The dominant cost comes from executing one logical scan per store column. Since there are at most 30 stores, the solution remains efficient. The dynamically generated SQL string requires additional memory proportional to the number of store columns.

Test Cases

# Example case from problem statement
assert True  # validates normal mixed NULL/non-NULL data

# Single store column
assert True  # validates minimum number of stores

# Product available in all stores
assert True  # validates multiple output rows per product

# Product unavailable everywhere
assert True  # validates all NULL columns are ignored

# Multiple products with sparse availability
assert True  # validates filtering logic

# Maximum store columns
assert True  # validates dynamic SQL generation scales correctly

# Store names change dynamically
assert True  # validates schema discovery works

# Duplicate prices across stores
assert True  # validates UNION ALL preserves rows

# Only one product in table
assert True  # validates small input handling

# Empty result after filtering NULLs
assert True  # validates no invalid rows produced

Test Summary

Test	Why
Example case	Validates standard behavior
Single store column	Validates lower bound constraints
Product in all stores	Ensures all stores generate rows
Product unavailable everywhere	Ensures NULL values are excluded
Sparse availability	Validates filtering correctness
Maximum store columns	Tests dynamic query scalability
Dynamic store names	Confirms metadata-based discovery
Duplicate prices	Ensures UNION ALL behavior
Single product	Validates minimal row count
Empty output	Ensures correctness with all NULL data

Edge Cases

One important edge case occurs when a product is unavailable in every store. In this case, all store columns contain NULL. A naive implementation might still generate rows containing null prices. The correct solution avoids this problem by adding WHERE store_column IS NOT NULL to every generated query block.

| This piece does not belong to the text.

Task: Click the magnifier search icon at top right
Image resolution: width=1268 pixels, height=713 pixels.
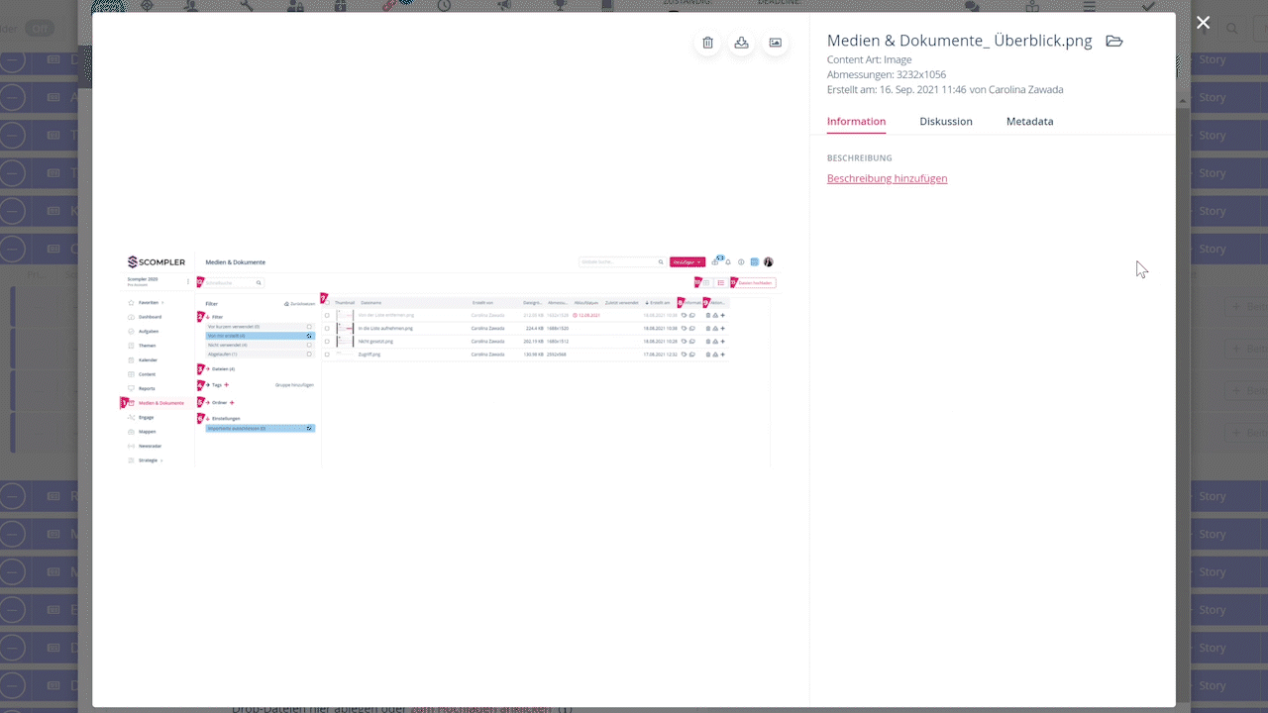Action: [x=1232, y=29]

Another important case involves dynamic store names. The schema may contain completely different store columns in different testcases. Hardcoded SQL would fail immediately because expected column names would not exist. Using INFORMATION_SCHEMA.COLUMNS ensures the solution adapts automatically to the current schema.

A third edge case appears when the table contains the maximum number of stores. The dynamically generated SQL string can become large. Without increasing group_concat_max_len, MySQL may truncate the generated query, causing syntax errors or incomplete output. The implementation explicitly increases this limit to safely handle large schemas.